- **Brontekst**
________________________

Tweede middel: door zich te baseren op een nieuw advies dat nog niet als vaststaand kon worden beschouwd, heeft de EFSA gehandeld in strijd met het rechtszekerheidsbeginsel, de rechten van verdediging en verschillende Unierechtelijke bepalingen

Verzoekers betogen dat de bestreden uitvoeringsverordening is vastgesteld in strijd met het rechtszekerheidsbeginsel, de rechten van verdediging van de aanvrager van de verlenging en verschillende Unierechtelijke bepalingen, op grond dat het onderzoek door de EFSA naar de genotoxiciteit van twee FPS metabolieten berust op een nieuw, niet-goedgekeurd wetenschappelijk advies dat momenteel opnieuw onder de loep wordt genomen, op basis waarvan de EFSA een denkbeeldig gebrek aan gegevens in het verlengingsdossier heeft vastgesteld, ten aanzien waarvan verzoekers nadien niet in de gelegenheid zijn gesteld om het te verhelpen.

3.

Derde middel: het verzuim om een volledige risicobeoordeling uit te voeren druist in tegen de rechten van verdediging en verschillende Unierechtelijke bepalingen

Verzoekers voeren aan dat de bestreden uitvoeringsverordening is vastgesteld in strijd met de rechten van verdediging van de aanvrager van de verlenging en verschillende Unierechtelijke bepalingen, omdat het besluit van de Commissie om FPS te verbieden uitsluitend is gebaseerd op de conclusies van de EFSA, zonder daarbij rekening te houden met alle beschikbare wetenschappelijke informatie die aantoont dat FPS veilig is, in het bijzonder de bijkomende studies die de aanvrager van de verlenging op eigen initiatief heeft verricht om het vermeende gebrek aan gegevens te verhelpen en een oplossing voor de bezwaren van de EFSA te bieden, en evenmin met de beoordeling door de lidstaat-rapporteur en de opmerkingen die de andere lidstaten in het kader van de evaluatie van de verlenging hebben gemaakt.

4.

________________________

- **Opdrachten**
1. Schrijf uit de brontekst letterlijk het gedeelte over dat begint bij de woorden "Tweede middel: door" en stop na de woorden "het te verhelpen.".
2. Vat de brontekst over de middelen tegen de uitvoeringsverordening samen in twee zinnen.
3. Vul de brontekst over de middelen tegen de uitvoeringsverordening aan met het deel dat volgt op het laatste stuk dat getoond wordt.

- **Materiaal**
________________________

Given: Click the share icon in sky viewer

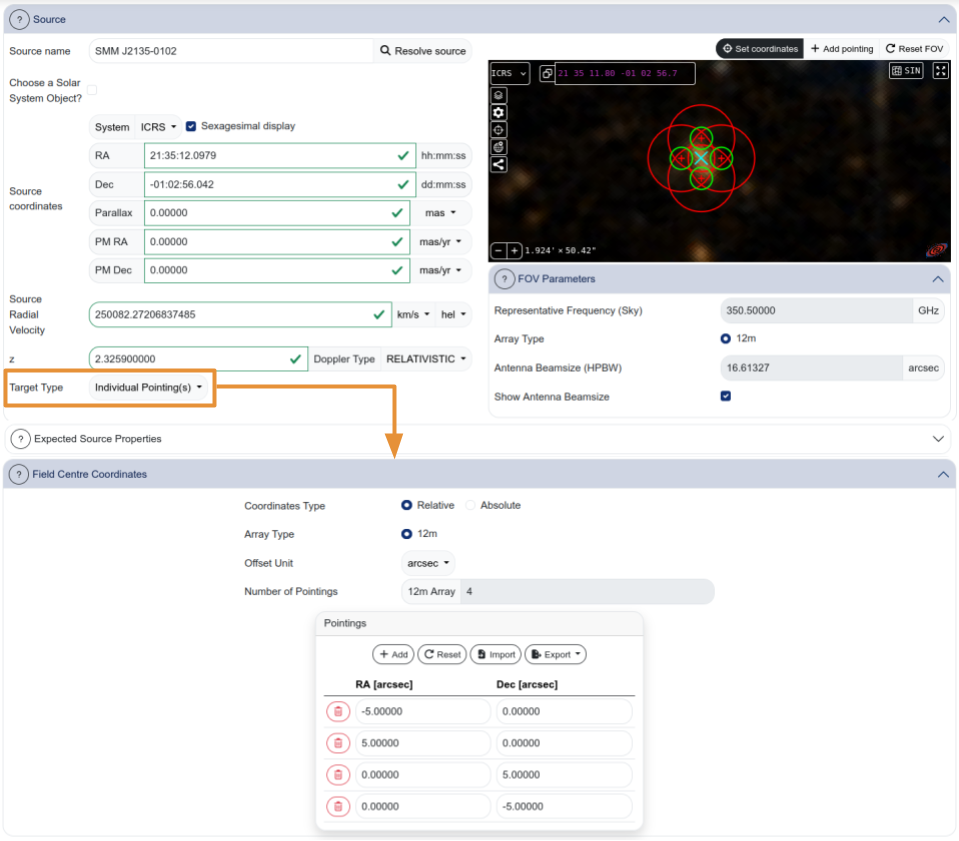Looking at the screenshot, I should [x=499, y=165].

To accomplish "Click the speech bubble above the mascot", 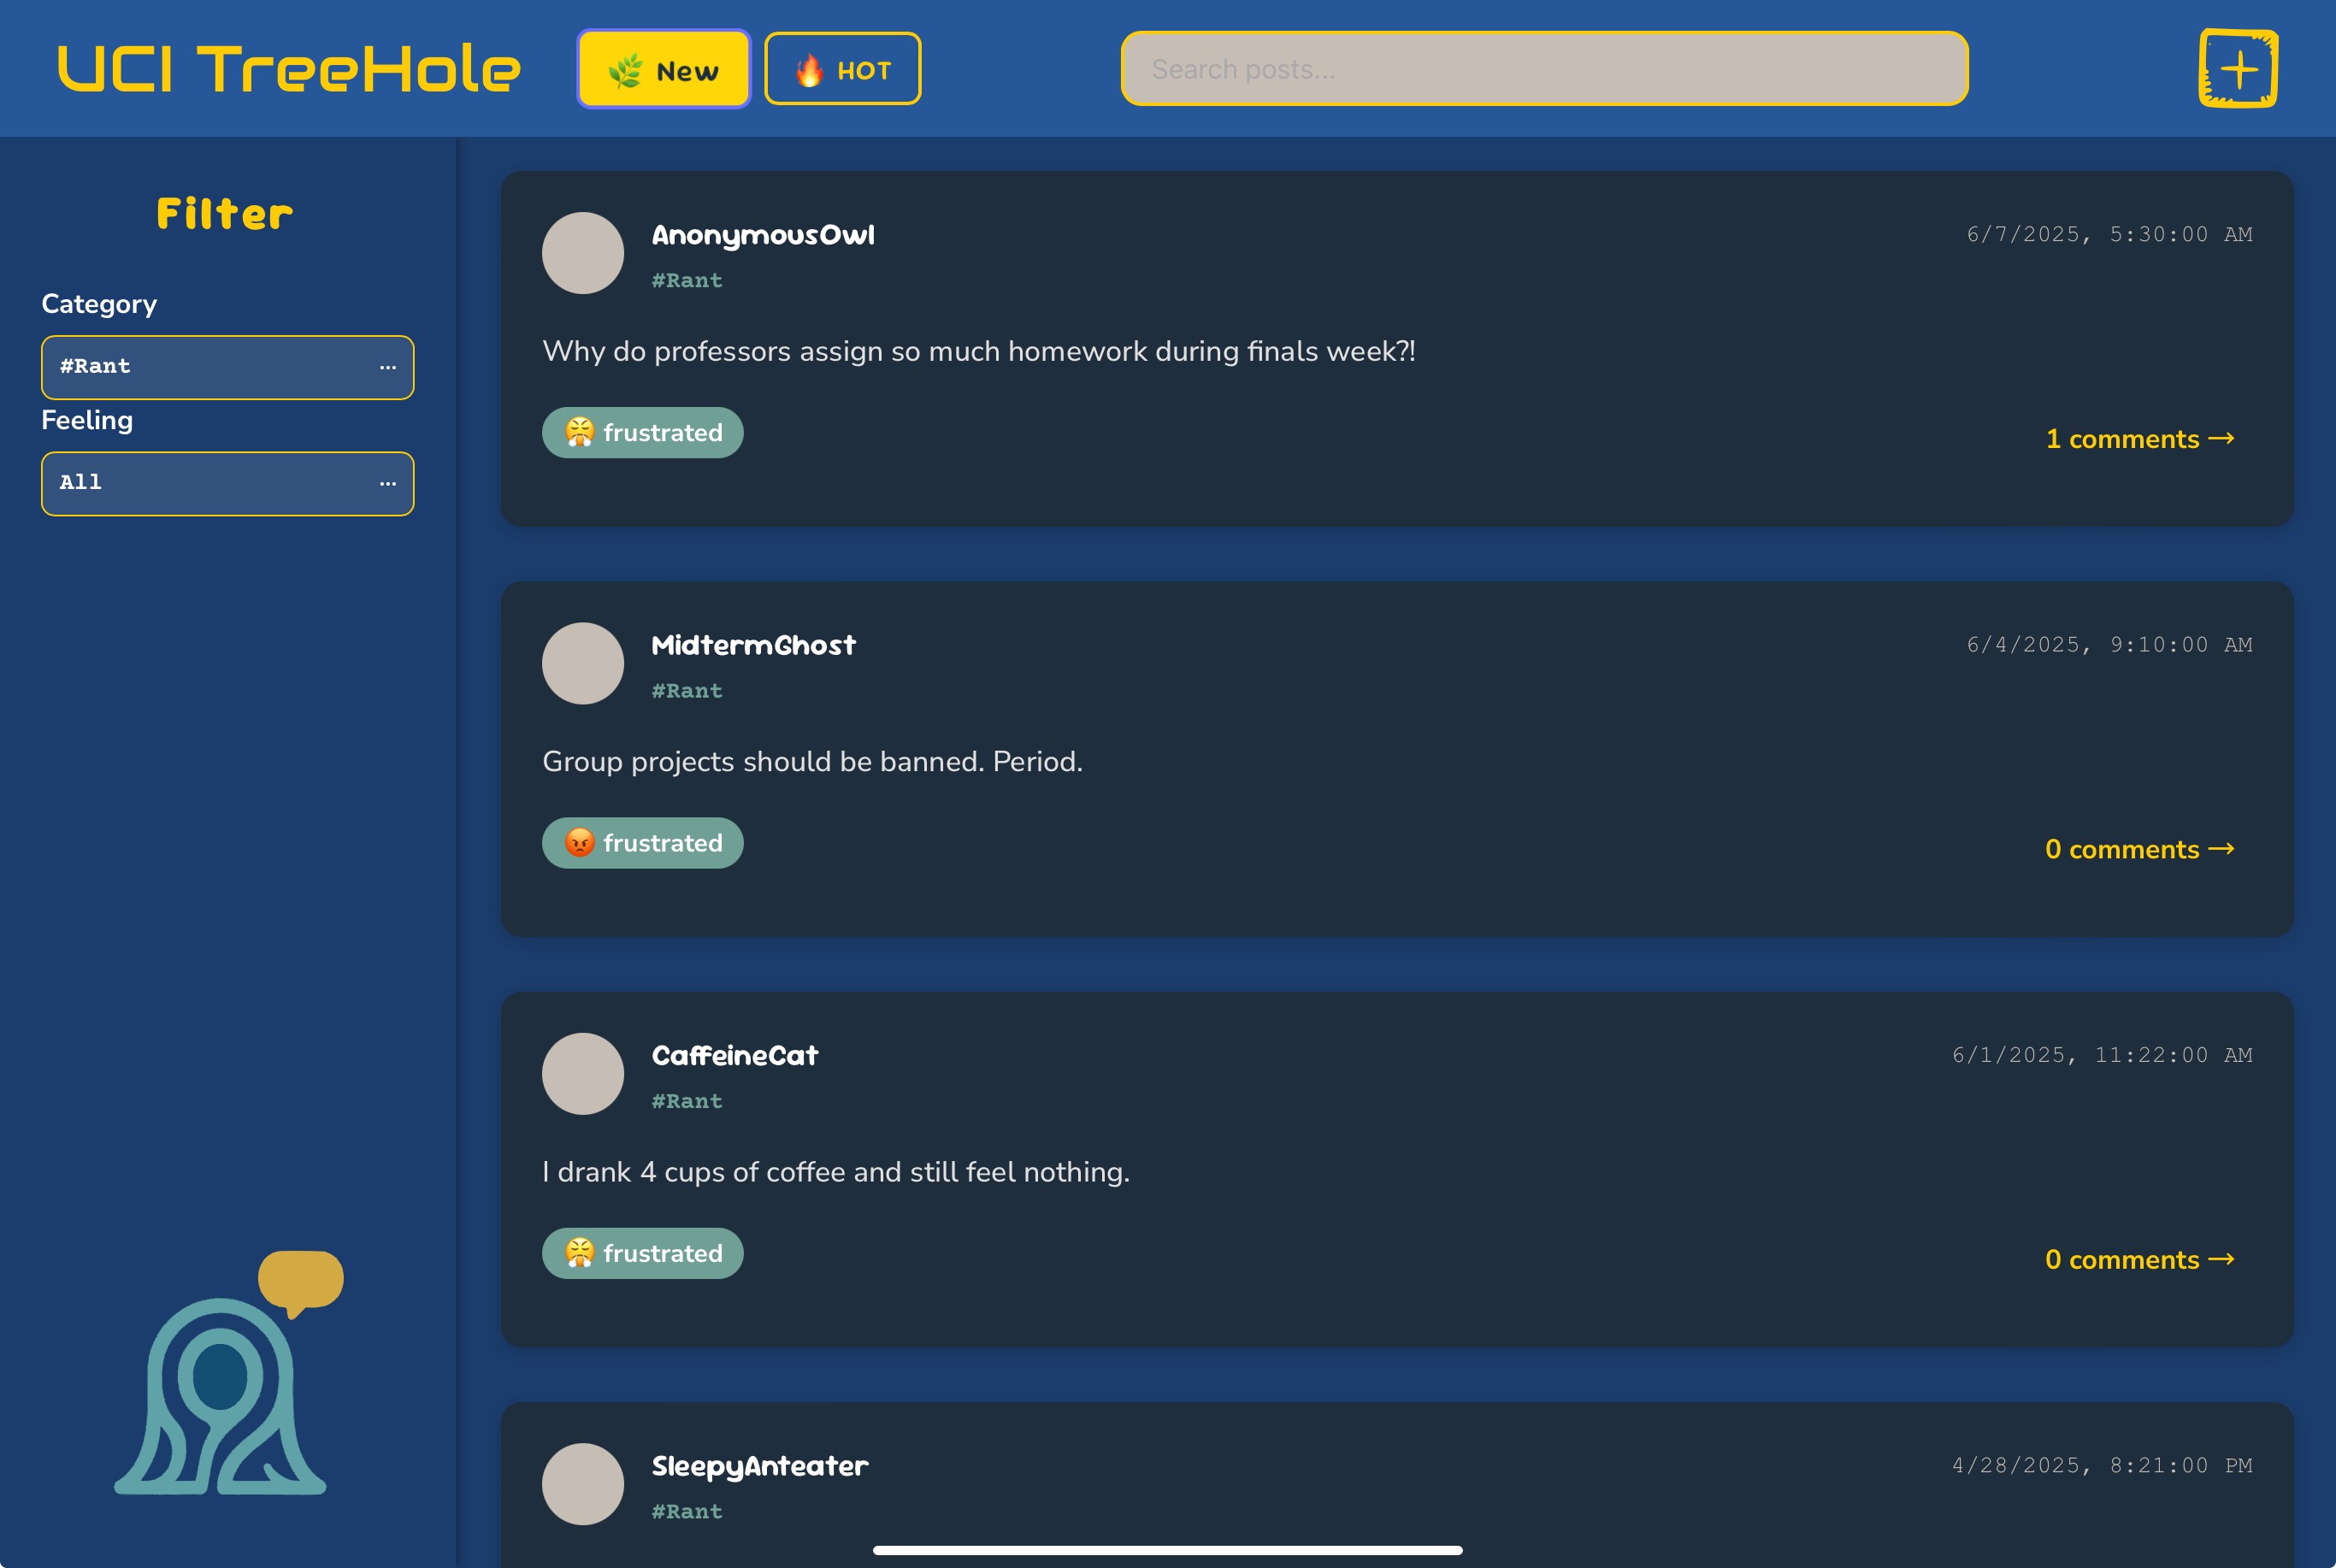I will (301, 1282).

________________________

- **Antwoorden**
1.
Tweede middel: door zich te baseren op een nieuw advies dat nog niet als vaststaand kon worden beschouwd, heeft de EFSA gehandeld in strijd met het rechtszekerheidsbeginsel, de rechten van verdediging en verschillende Unierechtelijke bepalingen

Verzoekers betogen dat de bestreden uitvoeringsverordening is vastgesteld in strijd met het rechtszekerheidsbeginsel, de rechten van verdediging van de aanvrager van de verlenging en verschillende Unierechtelijke bepalingen, op grond dat het onderzoek door de EFSA naar de genotoxiciteit van twee FPS metabolieten berust op een nieuw, niet-goedgekeurd wetenschappelijk advies dat momenteel opnieuw onder de loep wordt genomen, op basis waarvan de EFSA een denkbeeldig gebrek aan gegevens in het verlengingsdossier heeft vastgesteld, ten aanzien waarvan verzoekers nadien niet in de gelegenheid zijn gesteld om het te verhelpen.

2. Volgens het tweede middel is de uitvoeringsverordening in strijd met het rechtszekerheidsbeginsel, de rechten van verdediging en verschillende Unierechtelijke bepalingen, omdat het onderzoek van de EFSA naar de genotoxiciteit van twee FPS-metabolieten berust op een nieuw, niet-goedgekeurd advies, waarmee een denkbeeldig gebrek aan gegevens werd vastgesteld dat verzoekers niet mochten verhelpen. Volgens het derde middel baseerde de Commissie het verbod op FPS uitsluitend op de conclusies van de EFSA, zonder rekening te houden met alle beschikbare wetenschappelijke informatie, waaronder de aanvullende studies van de aanvrager, de beoordeling door de lidstaat-rapporteur en de opmerkingen van de andere lidstaten.

3.
Vierde middel: schending van het evenredigheidsbeginsel

Verzoekers betogen dat de bestreden uitvoeringsverordening kennelijk niet in verhouding staat tot het algemene veiligheidsprofiel van FPS en voeren aan dat de Commissie de vermeende, aan de bestreden uitvoeringsverordening ten grondslag liggende bezwaren had kunnen verhelpen door minder beperkende maatregelen die geen verbod op het gebruik van FPS tot gevolg hebben, bijvoorbeeld door de in artikel 6, onder f), van verordening nr. 1107/2009 inzake gewasbeschermingsmiddelen vastgestelde procedure betreffende bevestigende informatie toe te passen of door risicobeperkende maatregelen die op nationaal niveau door de EU-lidstaten zijn vastgesteld.

5.

Vijfde middel: schending van het non-discriminatiebeginsel

Verzoekers voeren aan dat de Commissie het non-discriminatiebeginsel heeft geschonden op grond dat uit de besluitvormingspraktijk van de Commissie blijkt dat zij de vermeende aan de bestreden uitvoeringsverordening ten grondslag liggende bezwaren in het verleden door minder beperkende maatregelen passend heeft afgedaan. De Commissie heeft zich tot nog toe echter nooit op dergelijke bezwaren gebaseerd om een volledig verbod op het gebruik van een stof te rechtvaardigen.

6.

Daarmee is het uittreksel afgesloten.